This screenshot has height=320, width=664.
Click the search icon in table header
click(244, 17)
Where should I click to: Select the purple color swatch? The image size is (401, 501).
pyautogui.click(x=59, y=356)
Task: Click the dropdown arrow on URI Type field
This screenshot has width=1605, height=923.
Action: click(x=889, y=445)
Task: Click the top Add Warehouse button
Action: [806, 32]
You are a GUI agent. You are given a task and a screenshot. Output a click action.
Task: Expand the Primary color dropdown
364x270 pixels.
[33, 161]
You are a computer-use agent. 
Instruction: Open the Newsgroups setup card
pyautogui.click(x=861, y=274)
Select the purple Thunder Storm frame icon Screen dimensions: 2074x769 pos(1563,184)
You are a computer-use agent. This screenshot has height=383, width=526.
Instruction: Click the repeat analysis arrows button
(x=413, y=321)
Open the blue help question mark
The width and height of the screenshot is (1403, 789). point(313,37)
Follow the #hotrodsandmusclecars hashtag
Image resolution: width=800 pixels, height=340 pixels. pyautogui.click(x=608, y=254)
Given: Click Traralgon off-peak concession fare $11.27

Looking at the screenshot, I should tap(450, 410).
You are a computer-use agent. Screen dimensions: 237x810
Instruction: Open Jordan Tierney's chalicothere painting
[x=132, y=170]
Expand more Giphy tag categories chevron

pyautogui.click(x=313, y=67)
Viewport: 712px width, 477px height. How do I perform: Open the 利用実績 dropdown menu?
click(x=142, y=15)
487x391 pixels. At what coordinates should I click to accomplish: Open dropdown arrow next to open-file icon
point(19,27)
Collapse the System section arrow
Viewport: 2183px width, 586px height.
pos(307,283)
# # # # #
**TASK**
Starting at the line that contains "Where should I", repeat each line exactly through the last one in the listing. Include both of those lines and nothing more.

**OUTPUT OF THE EXERCISE**
Where should I click to: Select the purple color swatch? The image size is (401, 501).
pyautogui.click(x=59, y=356)
Task: Click the dropdown arrow on URI Type field
This screenshot has width=1605, height=923.
Action: click(x=889, y=445)
Task: Click the top Add Warehouse button
Action: [806, 32]
You are a GUI agent. You are given a task and a screenshot. Output a click action.
Task: Expand the Primary color dropdown
364x270 pixels.
[33, 161]
You are a computer-use agent. 
Instruction: Open the Newsgroups setup card
pyautogui.click(x=861, y=274)
Select the purple Thunder Storm frame icon Screen dimensions: 2074x769 pos(1563,184)
You are a computer-use agent. This screenshot has height=383, width=526.
Instruction: Click the repeat analysis arrows button
(x=413, y=321)
Open the blue help question mark
The width and height of the screenshot is (1403, 789). point(313,37)
Follow the #hotrodsandmusclecars hashtag
Image resolution: width=800 pixels, height=340 pixels. pyautogui.click(x=608, y=254)
Given: Click Traralgon off-peak concession fare $11.27

Looking at the screenshot, I should tap(450, 410).
You are a computer-use agent. Screen dimensions: 237x810
Instruction: Open Jordan Tierney's chalicothere painting
[x=132, y=170]
Expand more Giphy tag categories chevron

pyautogui.click(x=313, y=67)
Viewport: 712px width, 477px height. How do I perform: Open the 利用実績 dropdown menu?
click(x=142, y=15)
487x391 pixels. At what coordinates should I click to accomplish: Open dropdown arrow next to open-file icon
point(19,27)
Collapse the System section arrow
Viewport: 2183px width, 586px height.
pos(307,283)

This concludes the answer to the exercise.